Now comes the hard part.

We will do a lot of fixing here. To name them:

* We will have to complete the **links** provided to be able to access them later.
* We will have to combine **month** and **date** into one and put applicable **years** on them.
* It's advisable to convert them into date time as well.

### Cleaning (and completing the links)

In [41]:
df['complete_link'] = 'https://www.federalreserve.gov' + df['link'].astype(str) #This creates a new column

df = df.drop('link', axis=1) #This drops the link column once the new one is created

df.complete_link = df.complete_link.str.replace('https://www.federalreserve.govNone', 'None', regex=False)
#This replaces those without links in the new column with the word "None"

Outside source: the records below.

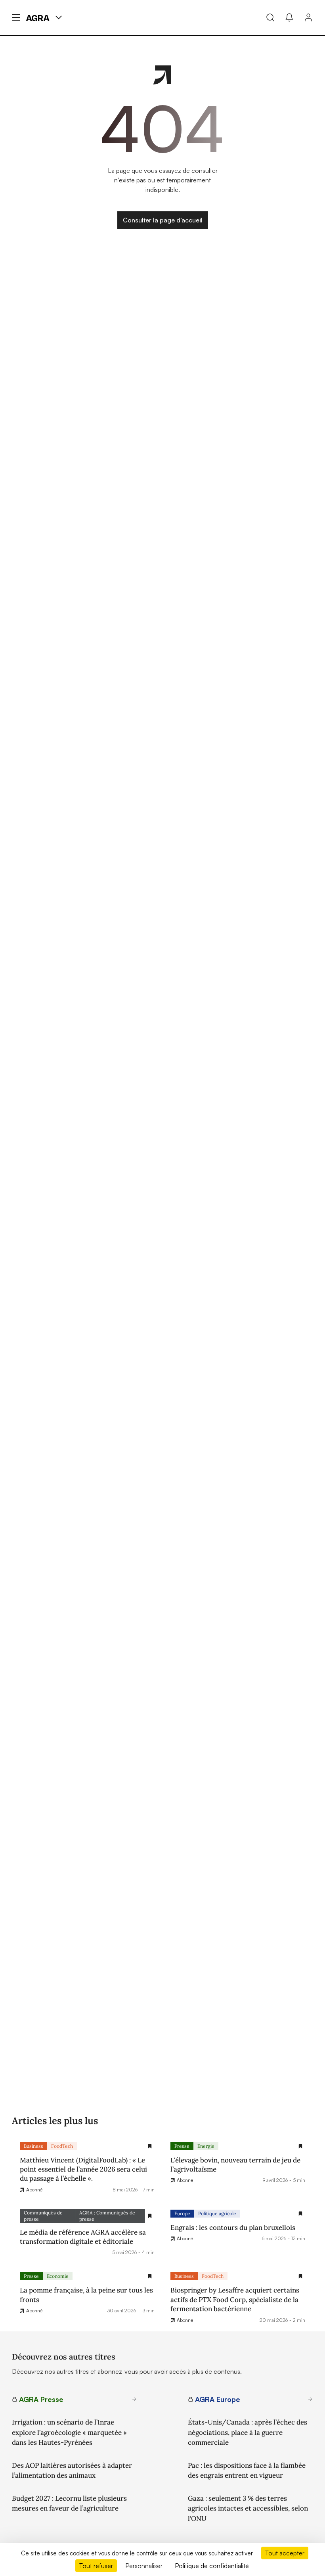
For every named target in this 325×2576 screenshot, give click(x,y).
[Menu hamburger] (16, 17)
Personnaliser (143, 2566)
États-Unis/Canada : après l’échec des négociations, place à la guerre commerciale (247, 2432)
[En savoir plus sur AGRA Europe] (310, 2399)
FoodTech (62, 2146)
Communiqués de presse (43, 2216)
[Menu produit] (58, 17)
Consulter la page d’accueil (163, 220)
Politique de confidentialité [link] (212, 2566)
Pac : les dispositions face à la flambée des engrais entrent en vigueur (247, 2470)
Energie (205, 2146)
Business (33, 2146)
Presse (181, 2146)
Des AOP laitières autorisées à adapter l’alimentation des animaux (72, 2470)
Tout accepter (284, 2553)
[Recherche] (270, 17)
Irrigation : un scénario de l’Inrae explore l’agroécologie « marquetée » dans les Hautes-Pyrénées (69, 2432)
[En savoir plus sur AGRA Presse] (134, 2399)
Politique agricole (217, 2213)
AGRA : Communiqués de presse (107, 2216)
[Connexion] (308, 17)
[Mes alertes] (289, 17)
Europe (182, 2213)
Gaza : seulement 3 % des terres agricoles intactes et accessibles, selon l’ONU (248, 2508)
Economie (58, 2276)
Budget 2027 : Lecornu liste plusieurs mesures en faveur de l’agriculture (69, 2503)
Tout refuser (96, 2566)
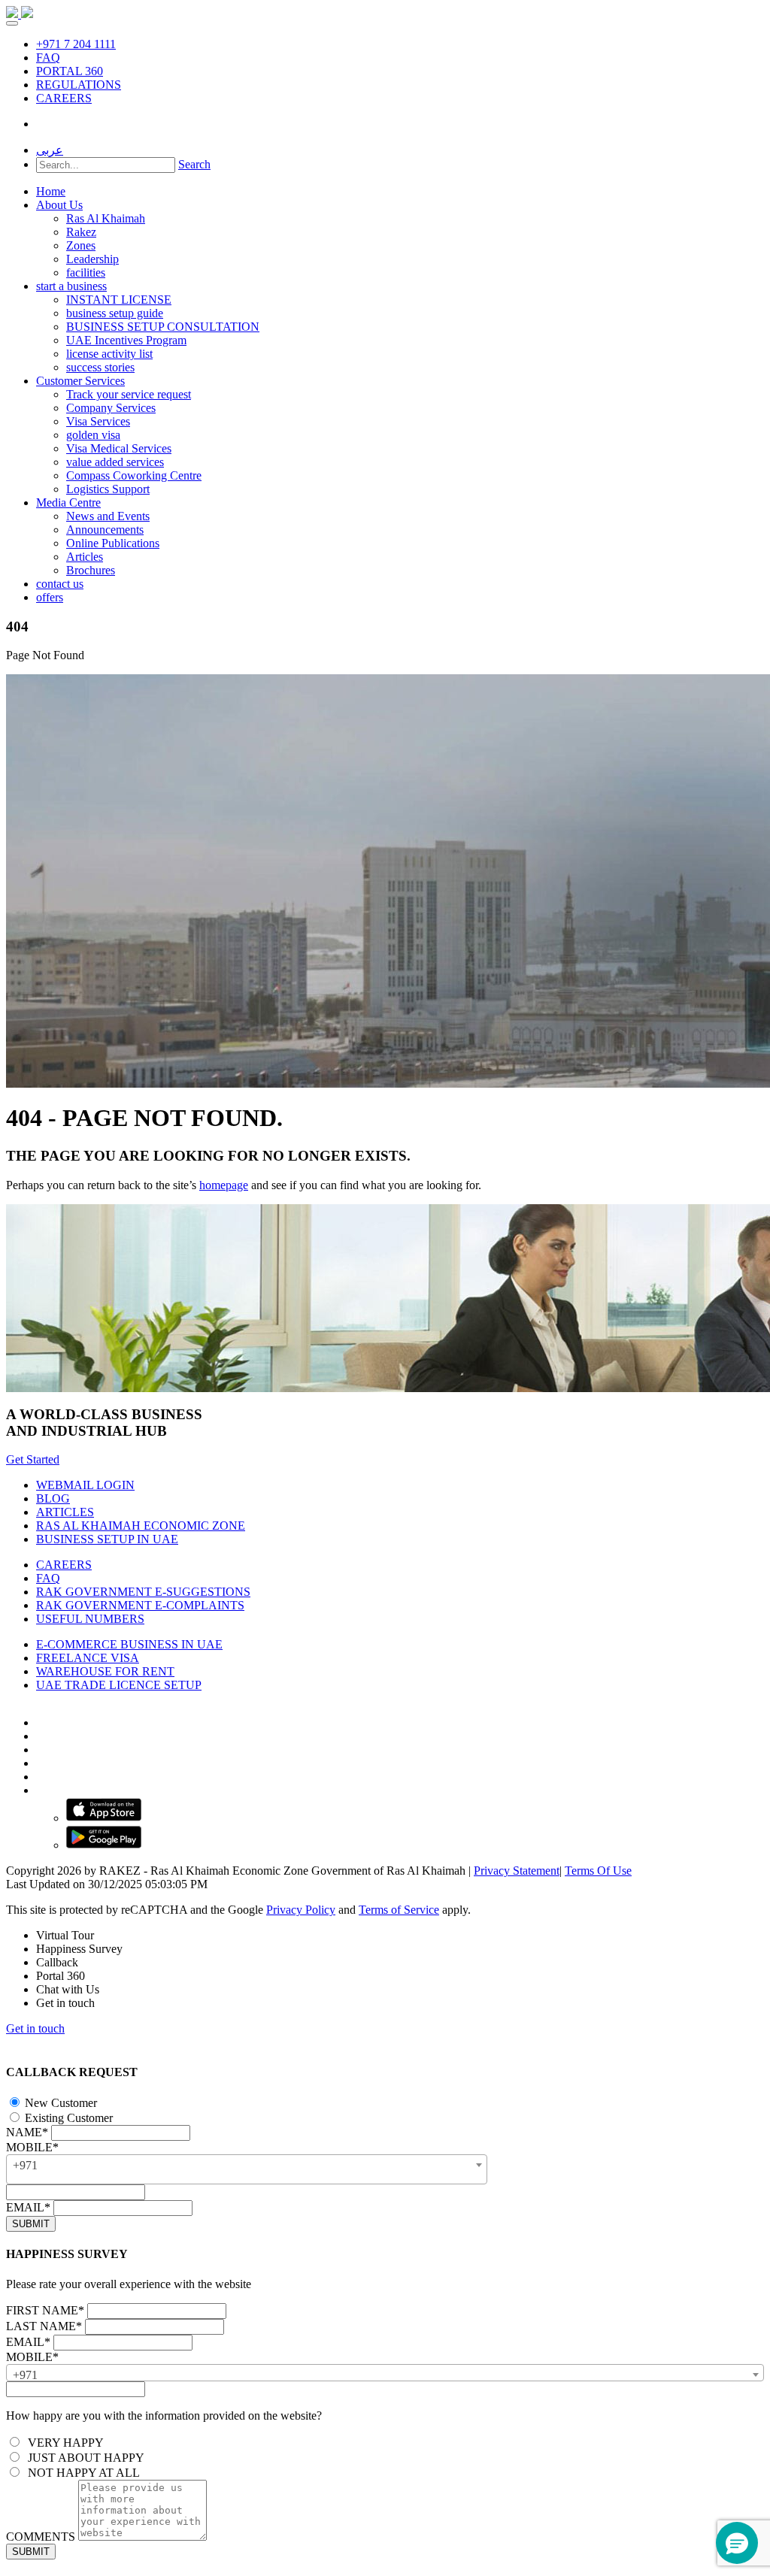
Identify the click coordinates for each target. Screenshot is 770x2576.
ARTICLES (65, 1512)
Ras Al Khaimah (105, 218)
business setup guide (114, 313)
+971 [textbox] (25, 2165)
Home (50, 191)
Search (194, 164)
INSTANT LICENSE (118, 299)
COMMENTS (40, 2536)
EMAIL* (28, 2207)
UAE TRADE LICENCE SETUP (119, 1684)
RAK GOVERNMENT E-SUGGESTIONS (143, 1591)
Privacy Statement (516, 1870)
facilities (85, 272)
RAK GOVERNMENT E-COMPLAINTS (140, 1605)
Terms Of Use (598, 1870)
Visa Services (98, 421)
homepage (223, 1185)
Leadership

df = df.rename(columns={"complete_link": "links"}) #This is just to rename the new column to 'links' again

df

Unnamed: 0,month,date,links
0,Jan/Feb,31-1,https://www.federalreserve.gov/newsevents/pres...
1,March,21-22*,https://www.federalreserve.gov/newsevents/pres...
2,May,2-3,https://www.federalreserve.gov/newsevents/pres...
3,June,13-14*,https://www.federalreserve.gov/newsevents/pres...
4,July,25-26,https://www.federalreserve.gov/newsevents/pres...
...,...,...,...
58,November,6-7,
59,March,19-20*,
60,June,11-12*,
61,September,17-18*,


### Dropping 2023 calendar and cancelled meetings

For the purposes of this dataset, we can drop those meetings which were cancelled by the Fed as well as those yet to happen in 2023 (there's a table of schedule at the bottom of the page).

In [42]:
df.head()

Unnamed: 0,month,date,links
0,Jan/Feb,31-1,https://www.federalreserve.gov/newsevents/pres...
1,March,21-22*,https://www.federalreserve.gov/newsevents/pres...
2,May,2-3,https://www.federalreserve.gov/newsevents/pres...
3,June,13-14*,https://www.federalreserve.gov/newsevents/pres...
4,July,25-26,https://www.federalreserve.gov/newsevents/pres...


In [43]:
df = df.replace('None', np.nan).dropna(how='all')
df = df.reset_index(drop=True)
df.head()

Unnamed: 0,month,date,links
0,Jan/Feb,31-1,https://www.federalreserve.gov/newsevents/pres...
1,March,21-22*,https://www.federalreserve.gov/newsevents/pres...
2,May,2-3,https://www.federalreserve.gov/newsevents/pres...
3,June,13-14*,https://www.federalreserve.gov/newsevents/pres...
4,July,25-26,https://www.federalreserve.gov/newsevents/pres...


In [44]:
df= df.dropna()
df

Unnamed: 0,month,date,links
0,Jan/Feb,31-1,https://www.federalreserve.gov/newsevents/pres...
1,March,21-22*,https://www.federalreserve.gov/newsevents/pres...
2,May,2-3,https://www.federalreserve.gov/newsevents/pres...
3,June,13-14*,https://www.federalreserve.gov/newsevents/pres...
4,July,25-26,https://www.federalreserve.gov/newsevents/pres...
5,September,19-20*,https://www.federalreserve.gov/newsevents/pres...
6,Oct/Nov,31-1,https://www.federalreserve.gov/newsevents/pres...
7,December,12-13*,https://www.federalreserve.gov/newsevents/pres...
8,January,25-26,https://www.federalreserve.gov/newsevents/pres...
9,March,15-16*,https://www.federalreserve.gov/newsevents/pres...


## Dealing with dates

I put in an entire section for this one because it's a little complex. We do have the months and years in separate columns but first, they look messy. Second, if you look at indices after the first *unscheduled* meeting, the entire sequence of meetings is messed up and that's because in 2020, the Fed held **several meetings** in March (and cancelled some of them, too) to respond to the pandemic.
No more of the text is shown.